■ **Source material**
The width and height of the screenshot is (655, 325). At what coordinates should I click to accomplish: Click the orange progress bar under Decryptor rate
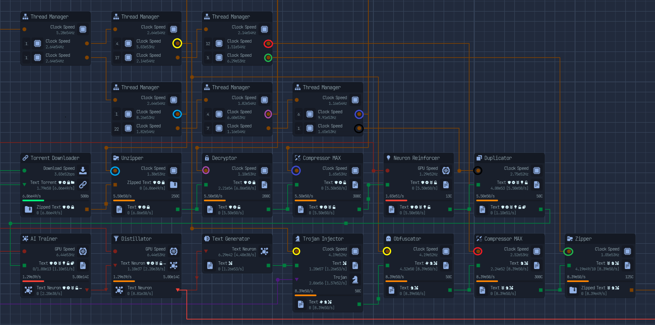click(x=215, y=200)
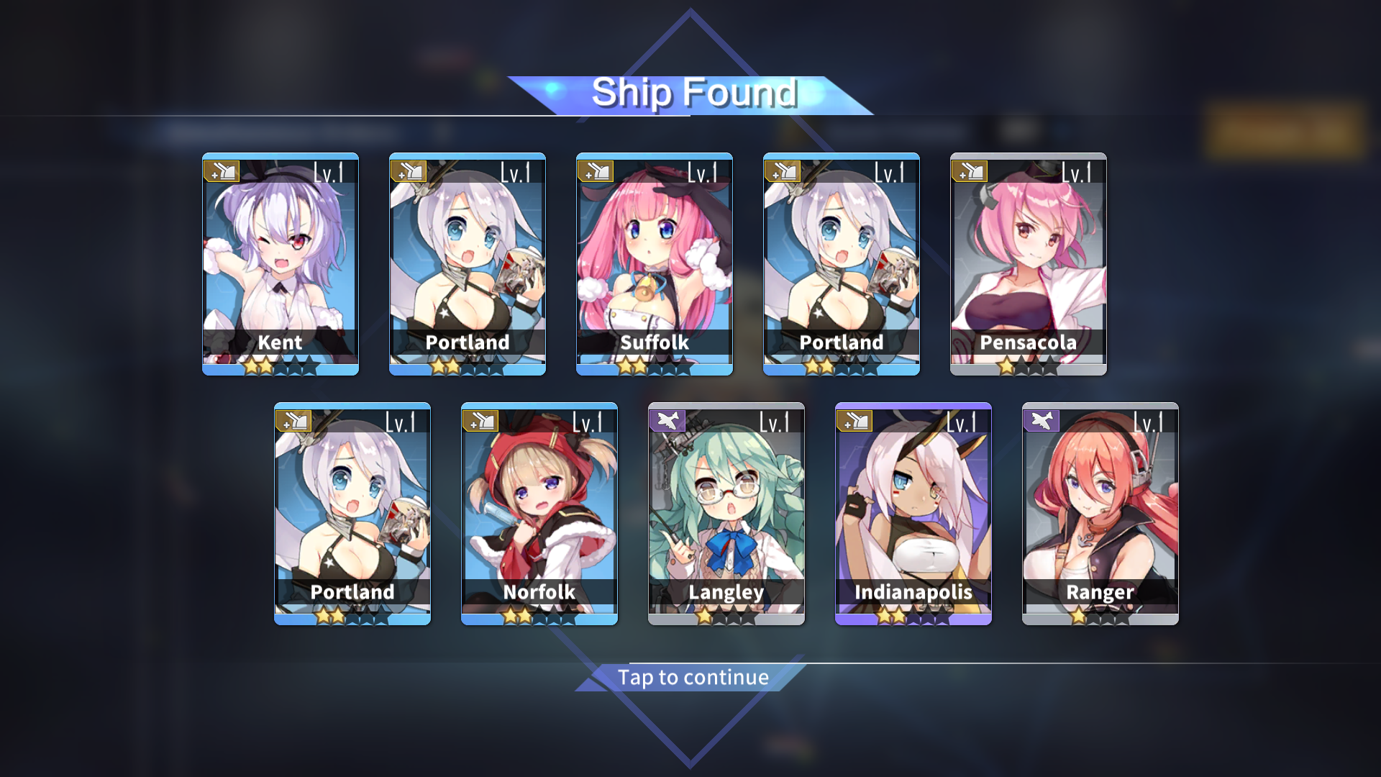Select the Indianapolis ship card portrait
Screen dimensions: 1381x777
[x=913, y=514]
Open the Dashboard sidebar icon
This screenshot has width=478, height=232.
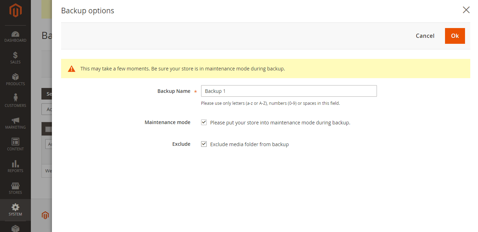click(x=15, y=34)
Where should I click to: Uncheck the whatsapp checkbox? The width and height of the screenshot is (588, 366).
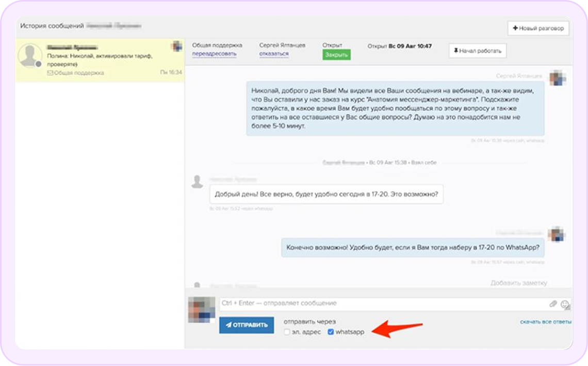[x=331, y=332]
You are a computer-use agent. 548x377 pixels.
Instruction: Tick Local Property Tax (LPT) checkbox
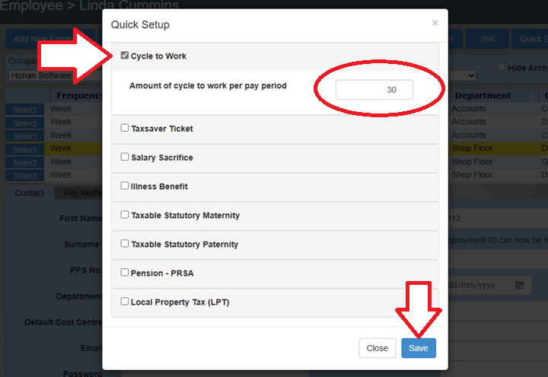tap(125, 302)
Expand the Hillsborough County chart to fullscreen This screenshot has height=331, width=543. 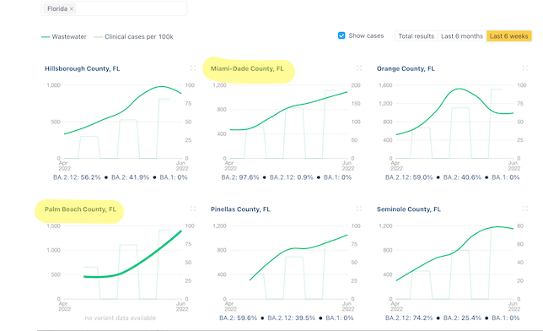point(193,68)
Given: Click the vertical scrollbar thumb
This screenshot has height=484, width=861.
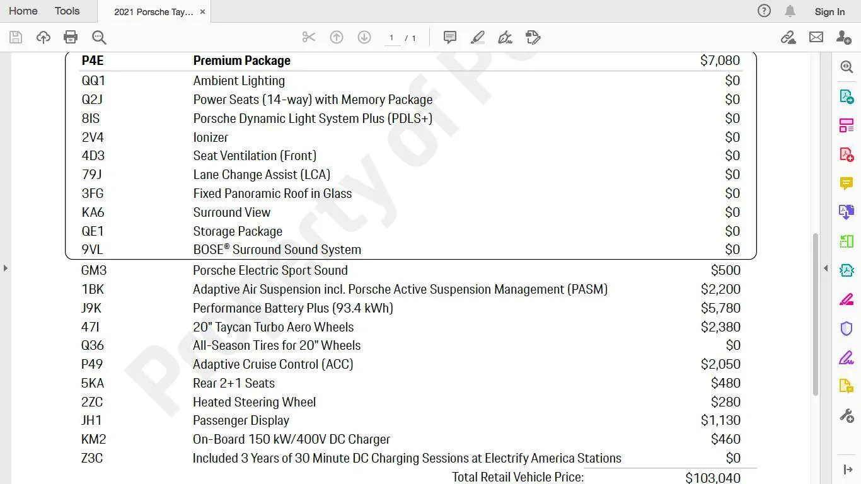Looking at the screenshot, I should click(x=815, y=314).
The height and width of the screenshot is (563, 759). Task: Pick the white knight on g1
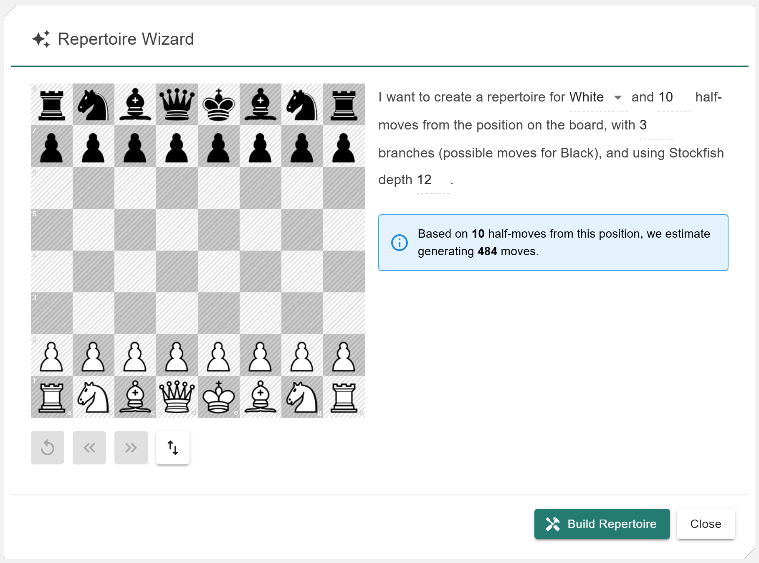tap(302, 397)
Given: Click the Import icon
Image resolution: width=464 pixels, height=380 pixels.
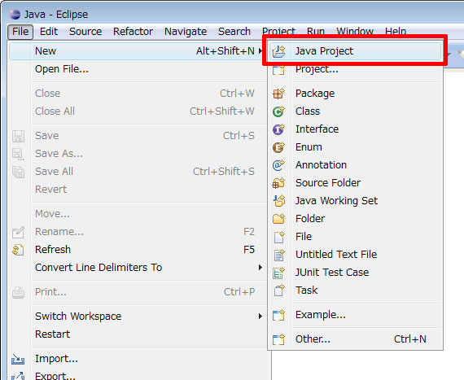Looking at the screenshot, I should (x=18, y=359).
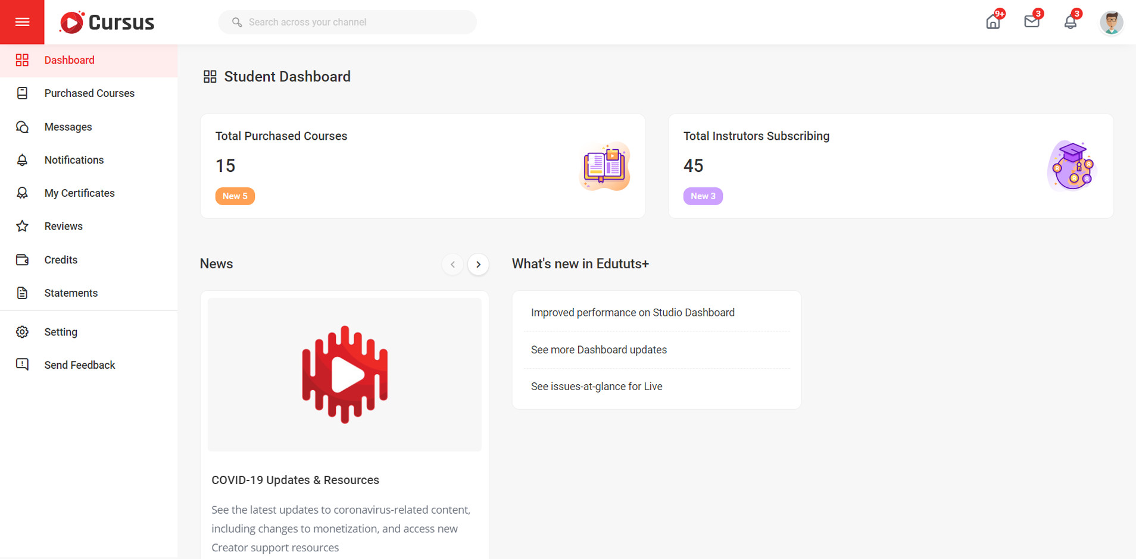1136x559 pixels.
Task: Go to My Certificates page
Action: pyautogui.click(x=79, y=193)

■ **Exercise brief**
Copy nothing but the lines above that run from the one with "Given: Click the vertical scrollbar thumb" to the one with "Given: Click the Import icon", ends included; pictures stay out.

■ **Final answer**
Given: Click the vertical scrollbar thumb
This screenshot has height=484, width=861.
Looking at the screenshot, I should click(x=815, y=314).
The height and width of the screenshot is (563, 759). Task: Pick the white knight on g1
tap(302, 397)
Given: Click the Import icon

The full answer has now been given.